▽

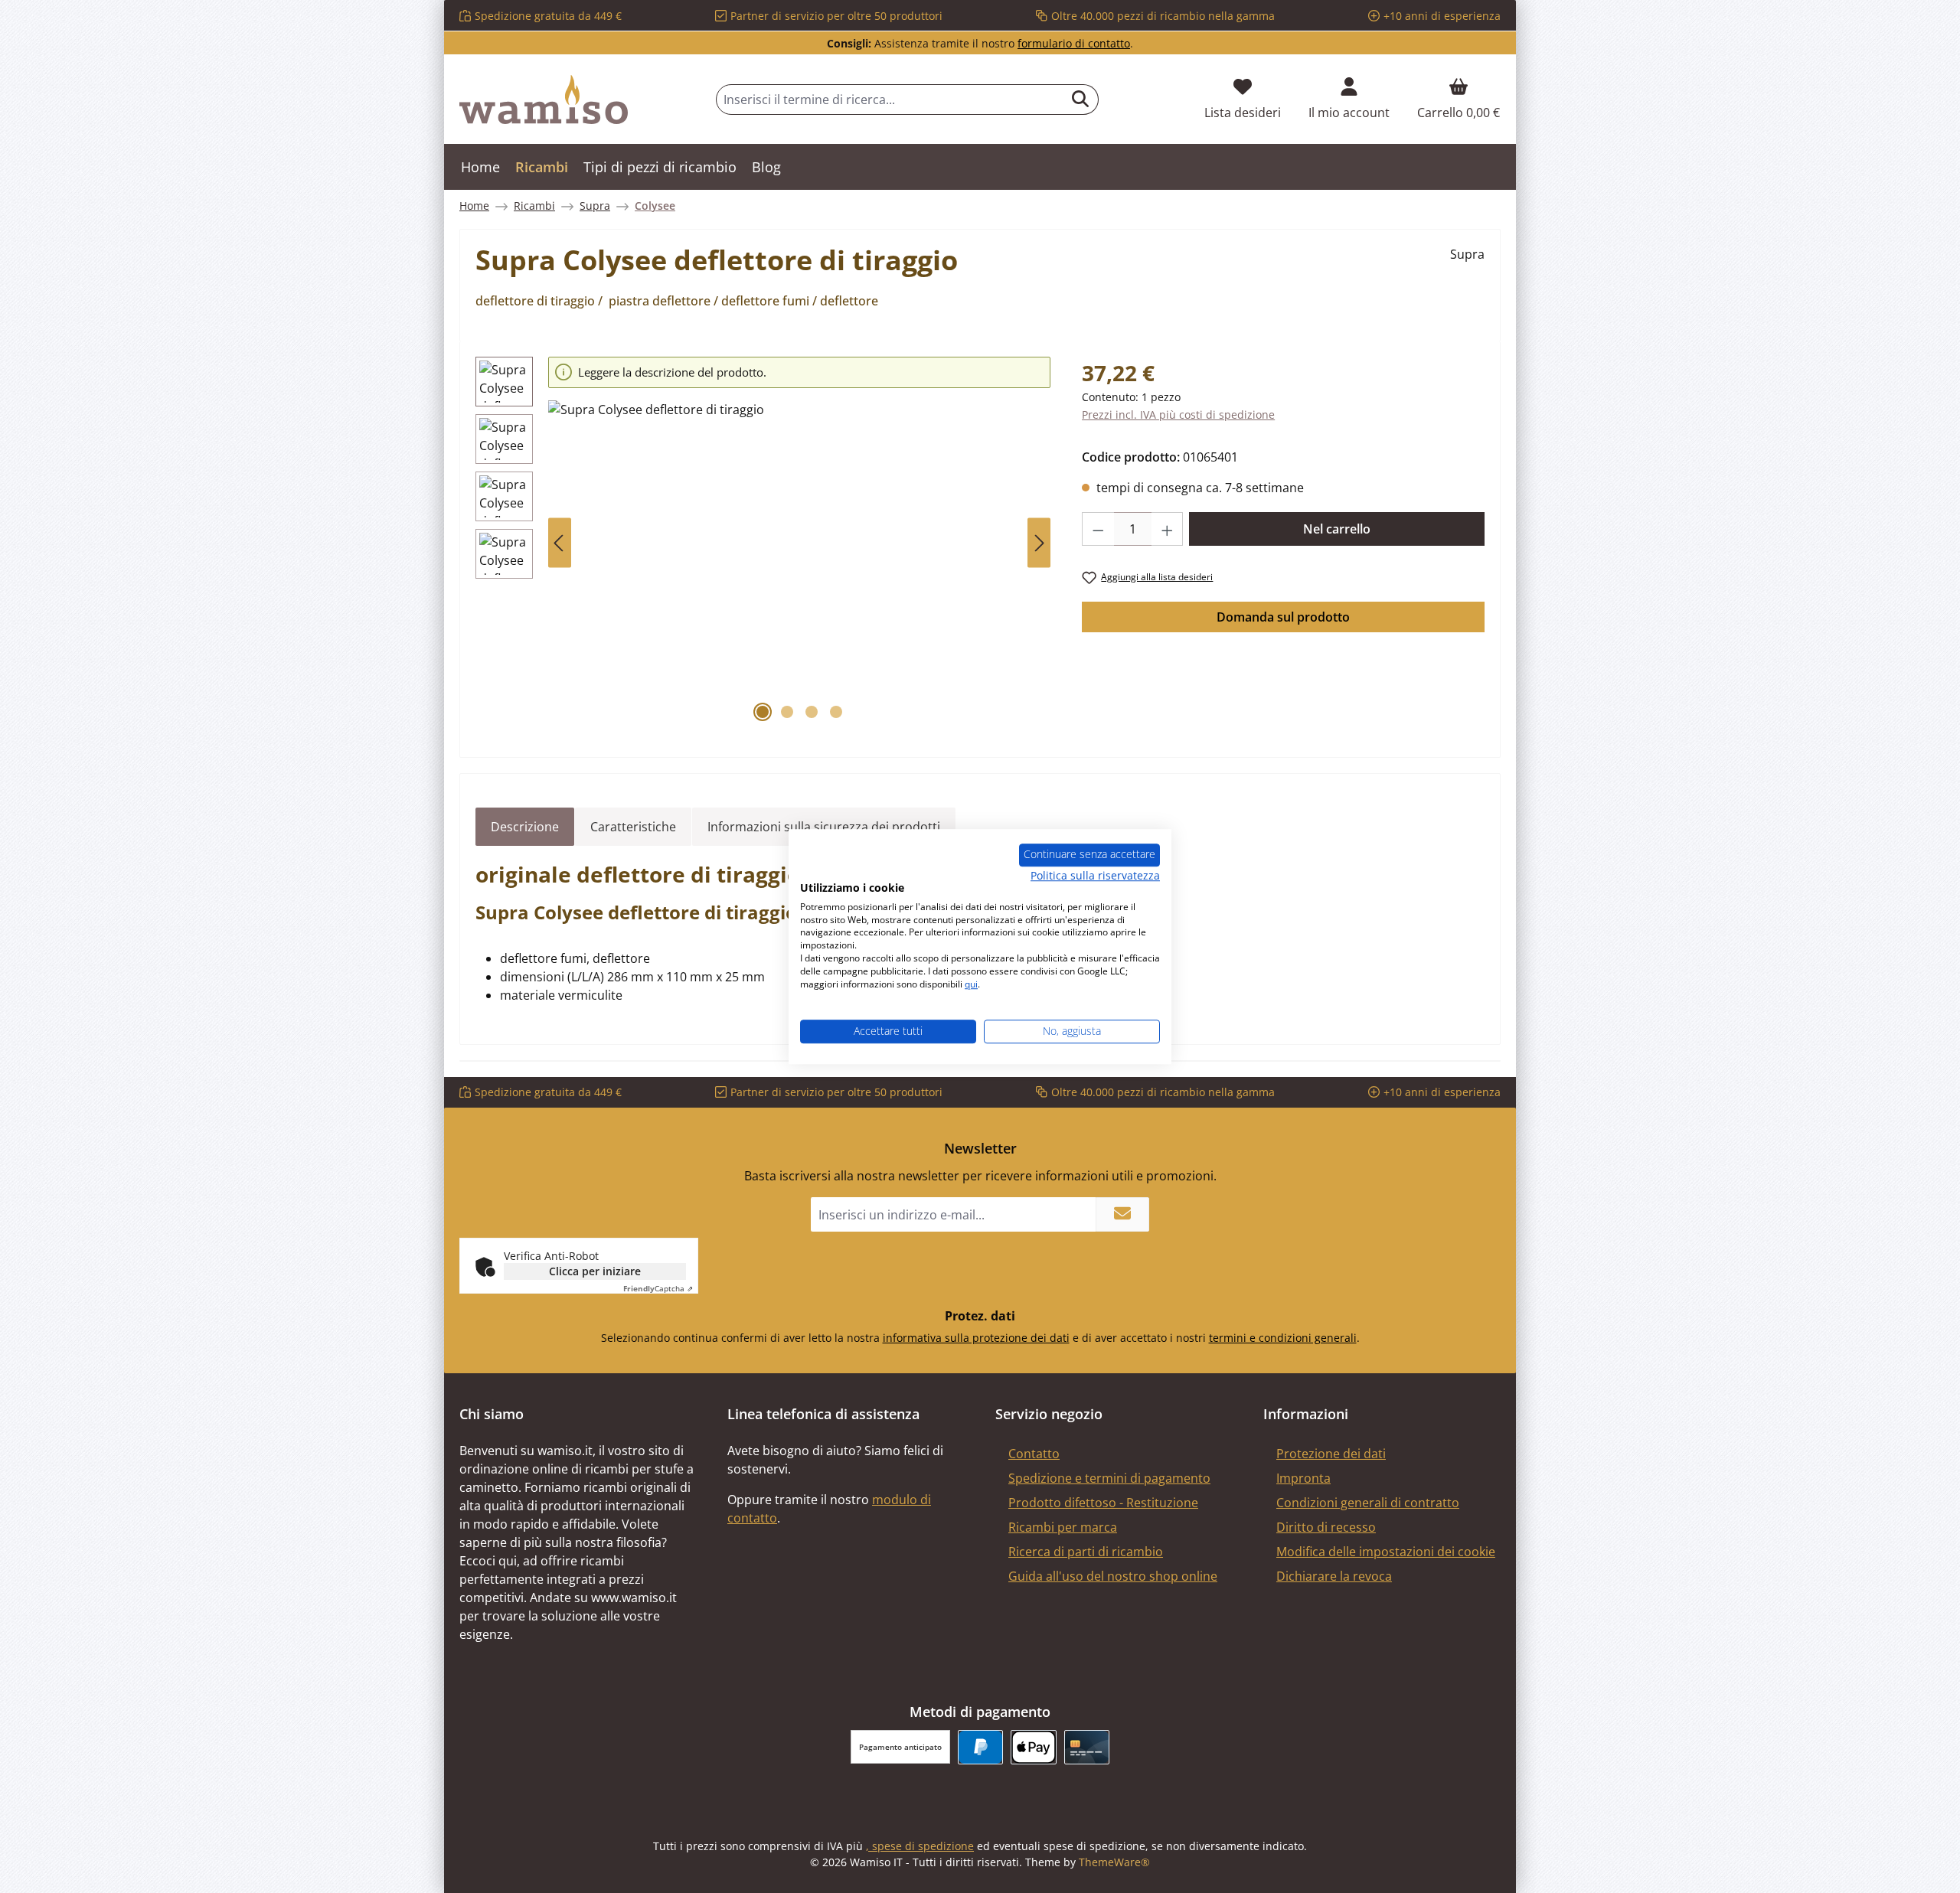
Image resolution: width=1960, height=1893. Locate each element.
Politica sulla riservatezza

△
▽

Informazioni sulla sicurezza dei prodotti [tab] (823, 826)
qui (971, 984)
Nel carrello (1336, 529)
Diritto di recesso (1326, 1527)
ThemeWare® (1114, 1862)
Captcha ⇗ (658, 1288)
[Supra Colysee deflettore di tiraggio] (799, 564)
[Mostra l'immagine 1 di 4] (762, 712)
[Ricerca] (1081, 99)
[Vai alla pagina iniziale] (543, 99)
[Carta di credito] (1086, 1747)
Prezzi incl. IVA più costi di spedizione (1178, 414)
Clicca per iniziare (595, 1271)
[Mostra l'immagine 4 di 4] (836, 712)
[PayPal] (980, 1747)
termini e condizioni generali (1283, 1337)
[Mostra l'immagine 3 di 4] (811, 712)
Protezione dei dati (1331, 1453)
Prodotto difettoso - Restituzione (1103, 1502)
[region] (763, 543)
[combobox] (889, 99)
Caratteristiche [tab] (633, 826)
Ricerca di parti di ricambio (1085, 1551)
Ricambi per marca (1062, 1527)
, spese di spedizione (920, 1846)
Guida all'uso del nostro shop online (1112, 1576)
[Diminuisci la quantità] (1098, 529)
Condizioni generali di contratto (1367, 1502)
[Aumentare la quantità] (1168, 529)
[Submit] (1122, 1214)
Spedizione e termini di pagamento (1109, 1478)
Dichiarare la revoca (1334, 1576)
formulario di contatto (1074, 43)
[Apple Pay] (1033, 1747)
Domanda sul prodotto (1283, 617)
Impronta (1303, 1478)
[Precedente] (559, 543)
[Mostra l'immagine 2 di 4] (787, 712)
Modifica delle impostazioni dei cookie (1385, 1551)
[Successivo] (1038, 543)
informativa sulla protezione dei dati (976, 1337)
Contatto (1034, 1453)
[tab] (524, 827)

△

• **What you have to do**: Write out, from the lines above, only those from the line with "[Supra Colysee deflettore" to the line with "[PayPal] (980, 1747)", exactly as given, including the first and the last.

• **Output for this exercise**:
[Supra Colysee deflettore di tiraggio] (799, 564)
[Mostra l'immagine 1 di 4] (762, 712)
[Ricerca] (1081, 99)
[Vai alla pagina iniziale] (543, 99)
[Carta di credito] (1086, 1747)
Prezzi incl. IVA più costi di spedizione (1178, 414)
Clicca per iniziare (595, 1271)
[Mostra l'immagine 4 di 4] (836, 712)
[PayPal] (980, 1747)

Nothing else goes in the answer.